Défi A
Relevez dans la page les domaines qui composent l’intitulé du ministère de François Rebsamen.

Page
++++

Le tout nouvel ouvrage, sorti cette semaine : Petits soldats, héros de la Grande Guerre (éditions Contre-Dire / Trédaniel), illustré par des vignettes du peintre et dessinateur nantais Jean Bruneau (†), qui fut membre de l’Académie de Bretagne, président des Amis du musée (maritime) des Salorges, fera l’objet d’une présentation par la grande librairie nantaise Coiffard, avec le soutien de l’Académie de Bretagne et des Pays de la Loire, le samedi 17 janvier, en présence des fils de l’artiste.

Le mot du 19 novembre 2014

villages Potemkine 

            Lors de l’interview sur France Inter, ce mercredi 19 novembre 2014, de  M. François Rebsamen, ministre du Travail, de l’Emploi, de la Formation professionnelle et du Dialogue social (… n’en jetez plus ! ☺ ), le journaliste Patrick Cohen, volontairement quelque peu provocateur à partir de questions et de remarques d’auditeurs, a évoqué d’éventuelles « agences Potemkine » au sujet de Pôle emploi.

            Issu de la fusion entre l’ANPE – l’Agence nationale pour l’emploi – et les Assedic, Pôle emploi est un EPA (établissement1 public à caractère administratif) chargé de l’emploi en France. En cette période de grandes difficultés socioéconomiques, l’établissement est évidemment l’objet de vives et nombreuses critiques, et beaucoup de chômeurs dénoncent son inefficacité, son impuissance. Dans l’expression de cette condamnation il faut tenir compte – par équité à l’égard des fonctionnaires travaillant à Pôle emploi – des excès, des propos injustes, entraînés par le désespoir et par l’angoisse.

         La référence au dénommé Potemkine, si elle a été bien comprise du ministre, a peut-être échappé à un certain nombre d’auditeurs… Grigori Potemkine (1739-1791), militaire et homme d’État, fut, des amants successifs de la Grande Catherine (l’impératrice Catherine II), celui qui joua le plus grand rôle. Même si sa personnalité est très controversée – qui l’emportait chez lui, de l’autocrate vivant dans le luxe ou de l’administrateur guidé par l’esprit des Lumières ?… –, il a joué un grand rôle dans l’histoire russe.

++++

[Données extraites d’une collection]
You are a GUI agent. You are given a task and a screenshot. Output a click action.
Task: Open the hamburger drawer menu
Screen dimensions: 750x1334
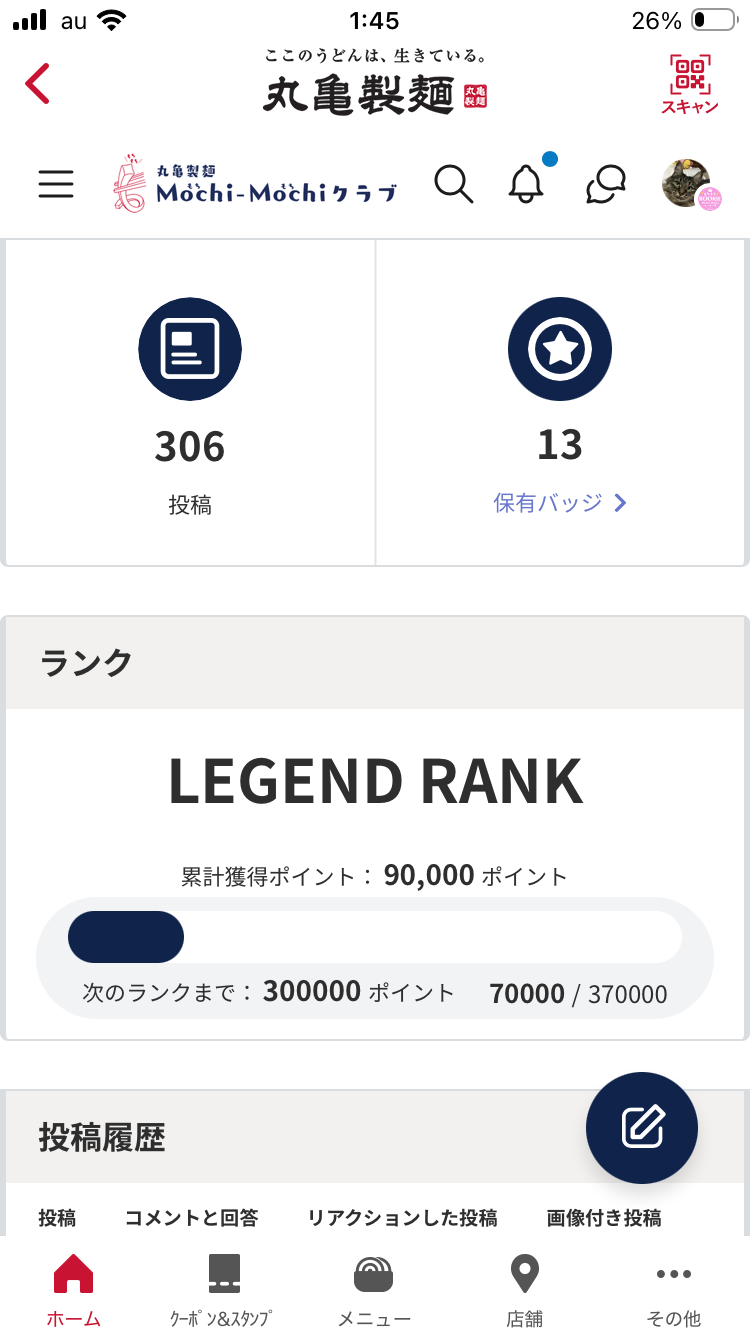click(56, 184)
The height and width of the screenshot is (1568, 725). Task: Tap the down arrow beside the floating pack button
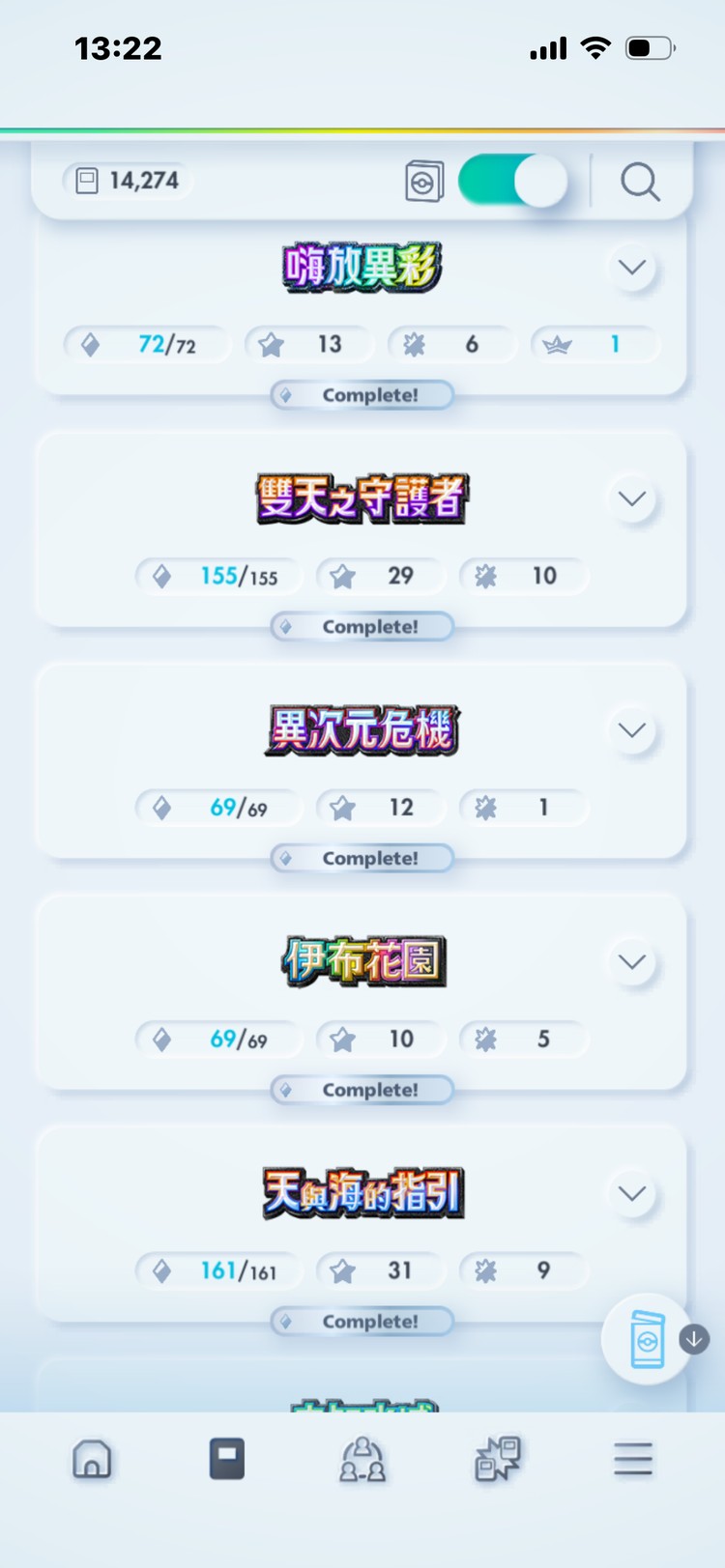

++++

Défi B
Modifiez toutes les lignes répertoriées ci-dessus en remplaçant « screenshot » par « image » partout, sans rien changer d’autre, et laissez les images de côté dans votre réponse.

Réponse à la consigne A
Travail, Emploi, Formation professionnelle, Dialogue social

Réponse à la consigne B
You are a GUI agent. You are given a task and a image. Output a click action.
Task: Open the hamburger drawer menu
Screen dimensions: 750x1334
click(56, 184)
The height and width of the image is (1568, 725). Task: Tap the down arrow beside the floating pack button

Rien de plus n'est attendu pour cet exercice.